Disappointed in my family.. need advice

K🖤 • Mamma to one adorable little girl and one sweet little boy

Long story alert, but for background purposes: basically when I was 21 I decided to start studying law. I paid for this myself as my parents couldn’t afford to help and I have never held this against them. I worked full time and studied at night.

I’m now 30, married and have a baby on the way. I finished my degree last year June and have just completed my board exams (the last step before I can be admitted as an attorney).

My problem starts here... my mom wasn’t the most involved growing up, she moved cities when I was 8 and started a new life elsewhere and we saw her maybe once a year. When I was 19 she wanted to get more involved in my life, while it was difficult dealing with this at the time, it’s now at a place where we are close (not motherly, but almost like close friends). I have two sisters who I have always thought I was close with but recently I have been questioning this.

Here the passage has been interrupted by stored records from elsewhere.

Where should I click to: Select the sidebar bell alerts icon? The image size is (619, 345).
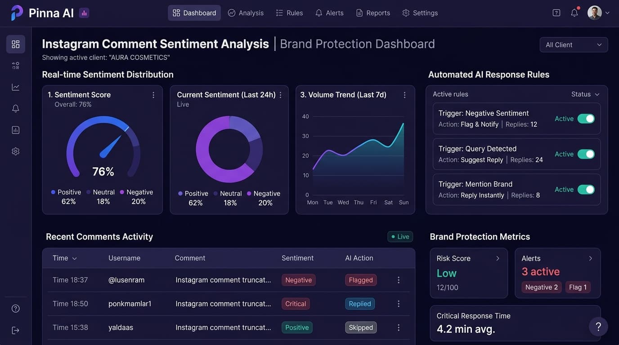point(16,108)
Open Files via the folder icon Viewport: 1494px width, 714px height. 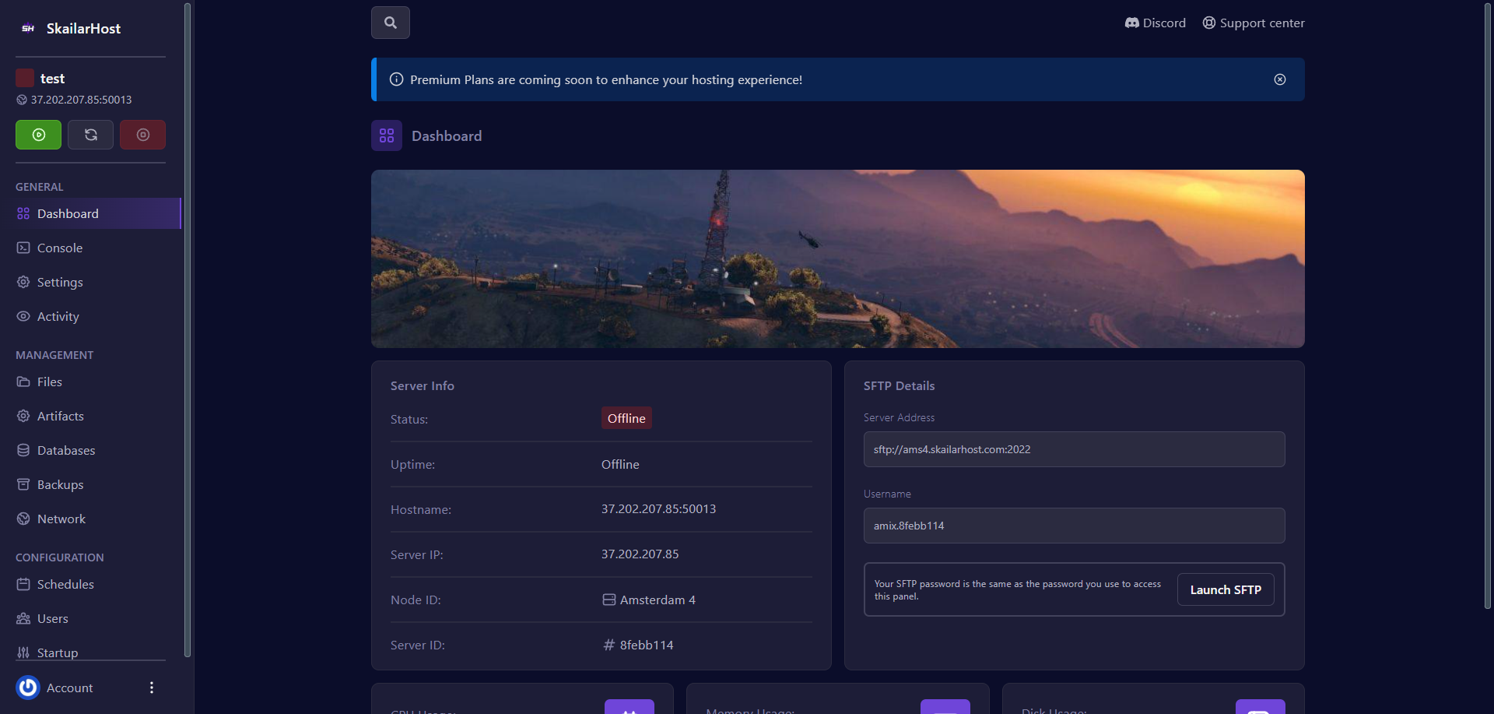(23, 382)
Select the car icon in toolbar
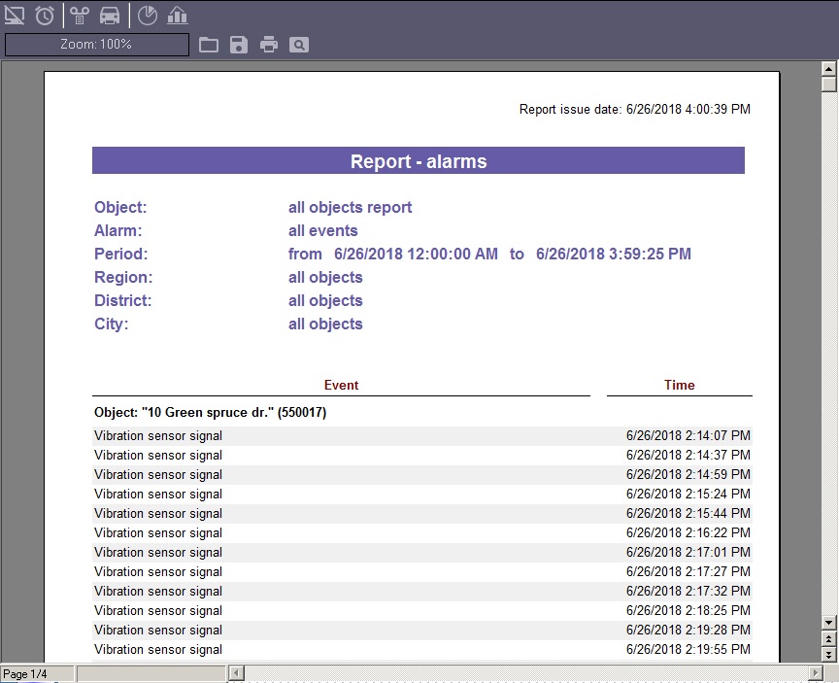Screen dimensions: 839x683 coord(110,15)
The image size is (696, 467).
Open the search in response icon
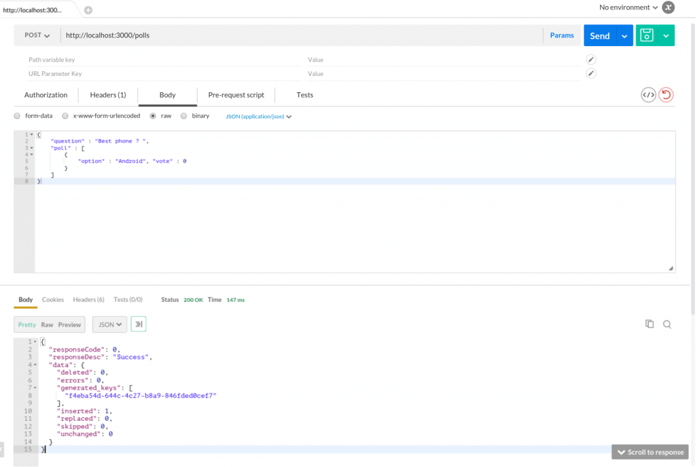point(667,324)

Every time they have some urgent issue in their life, I am there for them. I listen and make time and acknowledge their issues and try to offer reasonable advice.

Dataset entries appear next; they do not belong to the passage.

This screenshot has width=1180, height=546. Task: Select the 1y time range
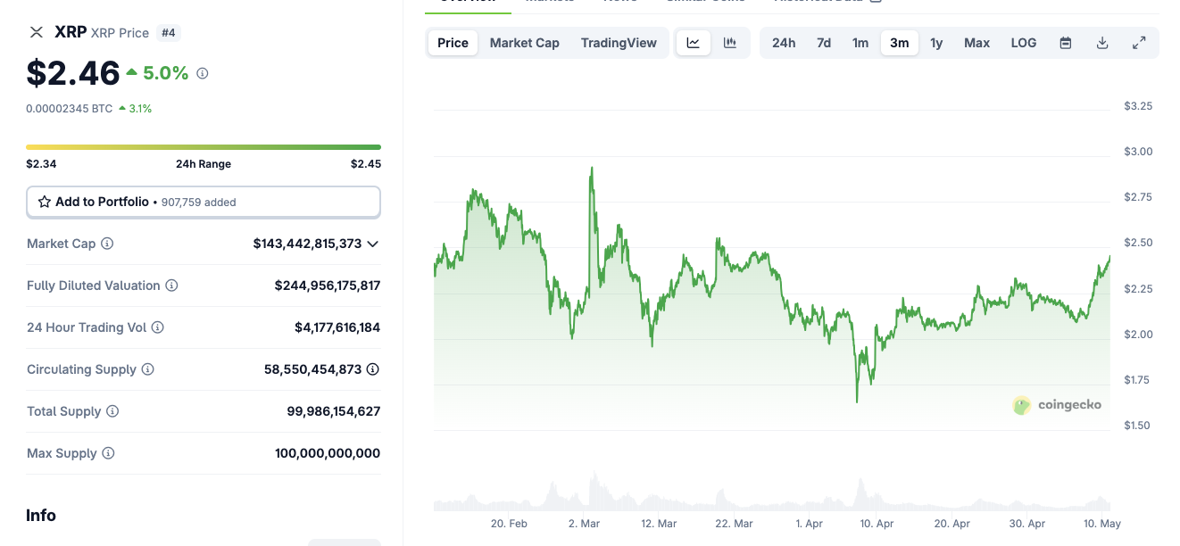(936, 43)
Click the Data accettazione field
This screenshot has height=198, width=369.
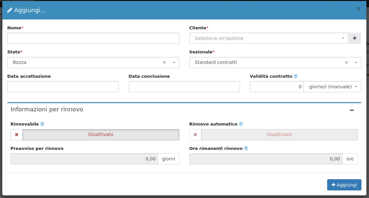[x=63, y=87]
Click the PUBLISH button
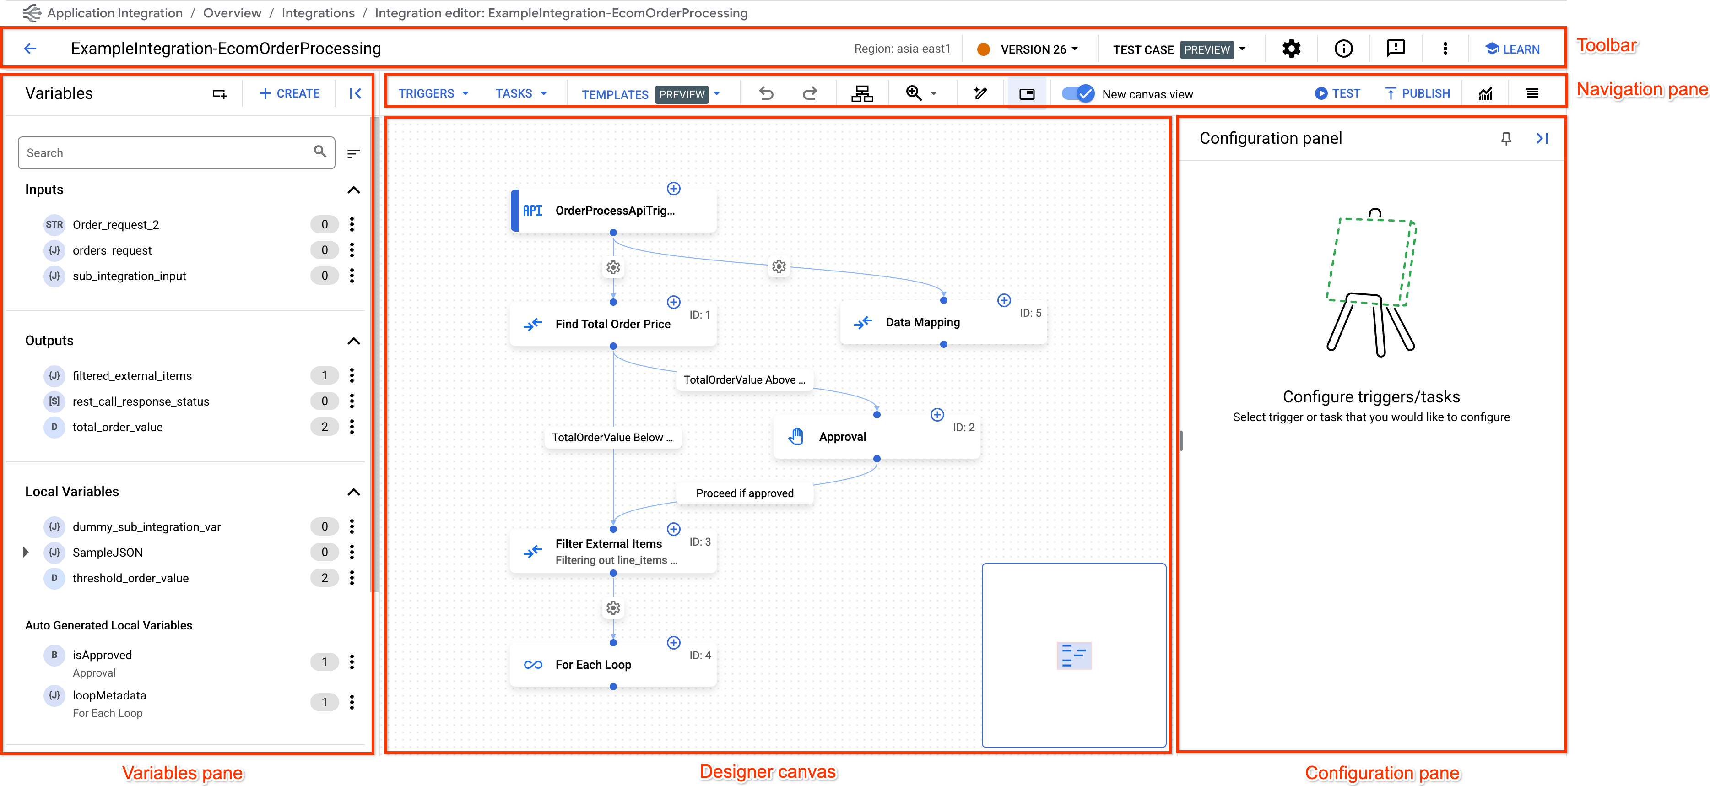Viewport: 1710px width, 786px height. 1418,93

Only when I was in my final year of my studies did my mom and sisters really start taking an interest in what I was studying. Up until then it was barely acknowledged.

When I graduated, I reminded them of my grad day and only then did they send their well wishes.

I wrote my board exams recently and failed one by 2% so the law society gives you ‘one last chance’ to pass by means of an oral exam. I told them about this about two weeks before the oral exam.

The day of the exam came and went (by some miracle I passed) and not one of them sent me a message before hand or after to find out how it went.

Every single member of my husbands family sent me a message.

They still don’t know that I’m now done. And I can’t find it in myself to even tell them. I burst into tears yesterday because over the last year, it feels like they acknowledge my achievements when they need advice only. And I have kept this in so long that I just don’t want to let them in on any personal aspect of my life anymore.

I just don’t know why to do, I’m not sure if confronting them is worth it, or if I should just keep my distance from now on. I’m tired of being there for them to receive nothing in return.

* this isn’t a once of isolated instance, my family have always been a bit like this and I feel like this is the straw braking the camels back.